Julia Peixoto Peters’ father didn’t want her to go into the family business of farming and selling coffee as a commodity in Brazil. The market was too volatile, he argued, and profit depended on factors such as geography and speculation, not the quality of the bean. Instead, he insisted she and her siblings find stable, professional jobs.
Peters chose to study international law, a pursuit that brought her to the University of Arizona and led to a legal career with DHL in Phoenix. She had always planned to return to Brazil to practice law. But, as it often does, life got in the way: Peters got married, bought a house and had two children.
But, from time to time, her thoughts would turn to coffee and her family’s farm.
In Brazil, coffee wasn’t a fancy treat with artificially flavored syrups and whipped cream that you ordered in a rush on the way to work. It was straightforward and simple—“a tool for bringing people to the table,” Peters says. Her friends and family gathered over cups of coffee to laugh and share their day. The coffee they drank was grown at the family farm, so the farm itself played a role in bringing people together.
When her grandfather died two years ago, Peters had what she describes as an “aha moment.” Her father had only so many more years left to work the farm, which had been in their family for at least 150 years. Once he called it quits, there would be no one left to carry on the work, since she and her siblings weren’t interested in the coffee business.
“I realized if I didn’t do something, the legacy would disappear,” she says.
At first, she and her husband, Jeff, decided to act as distributors for the family’s coffee, selling the green coffee beans to roasters in the United States. But they quickly realized it made more sense, financially, to do the roasting themselves and sell directly to the consumer.
“The more we looked into it, the more we were sucked into the whole process of crop to cup,” she says.
By Peters’ estimation, Peixoto Coffee—pronounced “pay-sho-tow”—is one of only a handful of coffee shops in the nation that is truly crop to cup, meaning it directly sources beans from the farm that grows them, imports them, roasts them in-house and sells them to the public.

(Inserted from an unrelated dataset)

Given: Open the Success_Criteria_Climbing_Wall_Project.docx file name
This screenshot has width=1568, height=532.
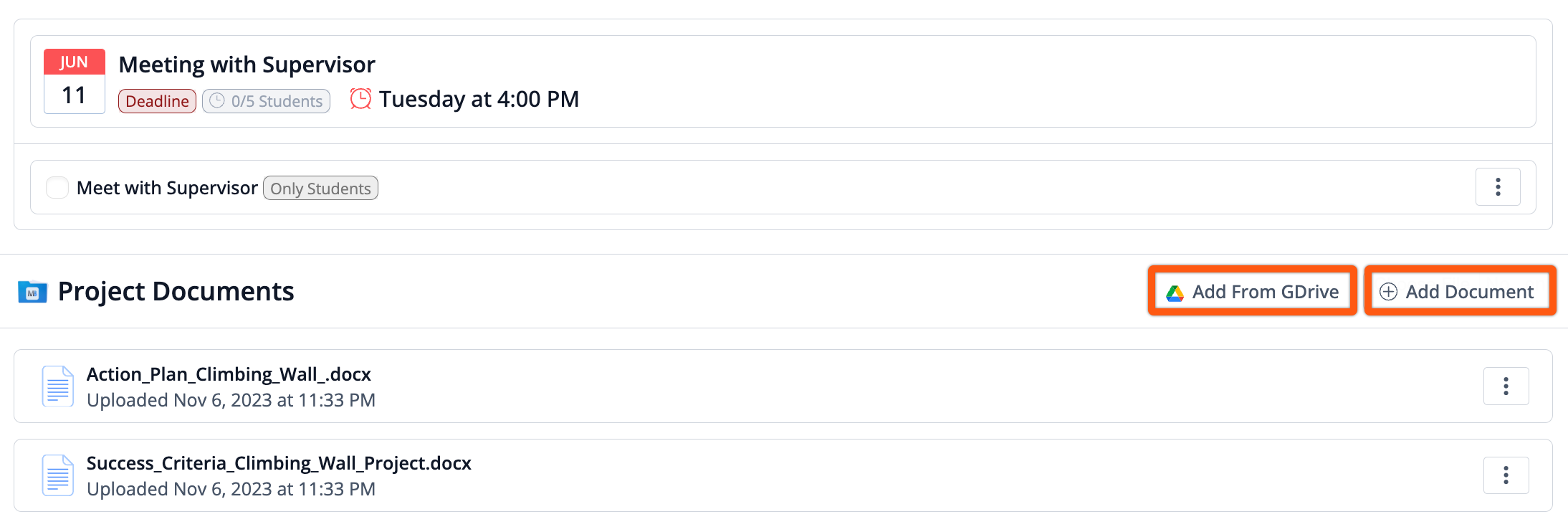Looking at the screenshot, I should coord(279,463).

Peters’ father couldn’t believe what he saw when he entered Peixoto Coffee—people were packed into the busy shop and drinking his coffee. Many of them, when they realized who he was, came up to shake his hand or have their photograph taken with him.
Peters says her father thought she was taking a big risk, and he cautioned her not to quit her job with DHL. So she didn’t. But even though they hung onto their full-time jobs, she and Jeff threw themselves into the crop-to-cup idea.
Peixoto Coffee opened in February 2015 in downtown Chandler. From the beginning, the focus has been on black coffee and “coffee forward” drinks. No chocolate-chip-caramel lattes with whipped cream—and certainly no flavorings from a bottle. Any syrups used in the shop’s drinks are made in-house from all natural ingredients, like vanilla beans and toasted coconut.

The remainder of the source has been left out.